Für mich war es auch toll, wie groß diesmal Annas, Ericas Schwester, Rolle war, da sie auf mich immer noch etwas fremder und weiter weg wirkte, als viele der anderen Charaktere, auch wenn sie in allen Romanen, die ich bisher kenne, eine deutliche Rolle spielte.

Insgesamt handelt es sich bei dem Fall um eine sehr interessante Geschichte, vor allem, da er in vielen Aspekten nicht brandaktuell ist, abweichend von dem, was man sonst oft in den Büchern lesen kann.
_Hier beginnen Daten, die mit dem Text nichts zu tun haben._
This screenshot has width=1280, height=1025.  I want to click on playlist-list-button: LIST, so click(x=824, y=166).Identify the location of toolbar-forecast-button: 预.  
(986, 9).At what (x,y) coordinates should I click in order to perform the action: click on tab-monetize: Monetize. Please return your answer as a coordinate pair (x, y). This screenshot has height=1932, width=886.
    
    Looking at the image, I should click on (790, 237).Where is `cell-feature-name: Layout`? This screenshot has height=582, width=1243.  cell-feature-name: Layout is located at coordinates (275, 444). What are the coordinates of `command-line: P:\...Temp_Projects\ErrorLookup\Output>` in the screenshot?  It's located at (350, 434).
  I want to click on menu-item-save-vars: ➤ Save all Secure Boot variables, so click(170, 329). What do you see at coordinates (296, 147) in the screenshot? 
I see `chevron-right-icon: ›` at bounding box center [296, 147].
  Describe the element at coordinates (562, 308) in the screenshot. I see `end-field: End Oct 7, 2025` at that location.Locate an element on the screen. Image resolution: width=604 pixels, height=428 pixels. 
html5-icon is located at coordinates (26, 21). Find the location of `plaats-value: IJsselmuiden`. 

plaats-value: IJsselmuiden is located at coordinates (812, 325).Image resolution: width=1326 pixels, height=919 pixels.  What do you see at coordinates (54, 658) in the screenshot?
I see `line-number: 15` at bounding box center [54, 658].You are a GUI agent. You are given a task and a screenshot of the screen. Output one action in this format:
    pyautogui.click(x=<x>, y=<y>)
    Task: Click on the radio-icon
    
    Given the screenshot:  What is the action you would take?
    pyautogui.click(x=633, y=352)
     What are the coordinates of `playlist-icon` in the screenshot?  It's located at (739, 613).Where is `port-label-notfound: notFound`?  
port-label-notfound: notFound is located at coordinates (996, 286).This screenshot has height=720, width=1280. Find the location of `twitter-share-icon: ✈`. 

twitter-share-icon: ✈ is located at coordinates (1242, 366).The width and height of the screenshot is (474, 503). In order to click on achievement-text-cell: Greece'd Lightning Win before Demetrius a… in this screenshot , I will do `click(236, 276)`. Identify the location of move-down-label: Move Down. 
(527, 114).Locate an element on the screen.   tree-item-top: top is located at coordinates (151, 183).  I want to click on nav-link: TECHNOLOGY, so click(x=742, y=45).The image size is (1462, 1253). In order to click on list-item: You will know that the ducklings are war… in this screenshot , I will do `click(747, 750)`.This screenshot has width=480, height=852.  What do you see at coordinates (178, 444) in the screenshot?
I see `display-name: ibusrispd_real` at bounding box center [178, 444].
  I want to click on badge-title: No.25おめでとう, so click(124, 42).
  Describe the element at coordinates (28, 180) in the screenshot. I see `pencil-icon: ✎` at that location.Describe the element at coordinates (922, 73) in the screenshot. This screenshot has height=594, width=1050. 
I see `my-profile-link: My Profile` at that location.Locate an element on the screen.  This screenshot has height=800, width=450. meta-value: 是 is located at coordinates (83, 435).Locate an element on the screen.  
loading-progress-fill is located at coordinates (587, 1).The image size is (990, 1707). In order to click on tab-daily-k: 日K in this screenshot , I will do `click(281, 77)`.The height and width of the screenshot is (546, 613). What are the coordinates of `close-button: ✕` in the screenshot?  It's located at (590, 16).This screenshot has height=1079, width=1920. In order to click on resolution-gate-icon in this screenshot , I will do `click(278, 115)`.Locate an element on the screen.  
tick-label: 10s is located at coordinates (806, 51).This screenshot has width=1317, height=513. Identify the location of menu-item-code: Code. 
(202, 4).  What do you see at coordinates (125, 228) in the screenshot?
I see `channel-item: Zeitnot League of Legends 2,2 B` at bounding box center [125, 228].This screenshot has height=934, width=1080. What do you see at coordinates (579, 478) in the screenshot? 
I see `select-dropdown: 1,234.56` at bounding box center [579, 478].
Es gab zwar auch hier Stellen, an denen ich mich manchmal wundern musste, wie lange die Ermittler und auch andere, für die simpelsten Erkenntnisse benötigten, aber trotzdem bleibt es bis zum Ende hin spannend. Vor allem auch, da einfach so viele Beteiligte in diesem Fall mögliche Täter sein könnten.

Manches schien mir zwar zunächst nicht ganz schlüssig, aber insgesamt ist es einfach ein schlüssiger Krimi, der es wohl ab und an einfach zu leicht hinbekam, mich doch ein wenig auf den Holzweg zu führen und mich somit dann bei mancher Auflösung dann doch erst mal zum Nachdenken zwang. Alles in diesem Roman hatte ich beim besten Willen nicht erahnt und auch das macht ihn irgendwie gut, weil man trotz mancher Vermutung und Befürchtung bei Vielem richtig liegen wird, es aber nicht allumfassend greifen kann.

Ein Krimi, den ich nur empfehlen kann, vor allem, wenn man die Art der skandinavischen Krimis mag, auch wenn ich es bei diesem Band der Reihe wirklich von Vorteil sehe, zumindest die zwei Bände davor schon zu kennen, da einem sonst manches vielleicht schleierhaft bleibt.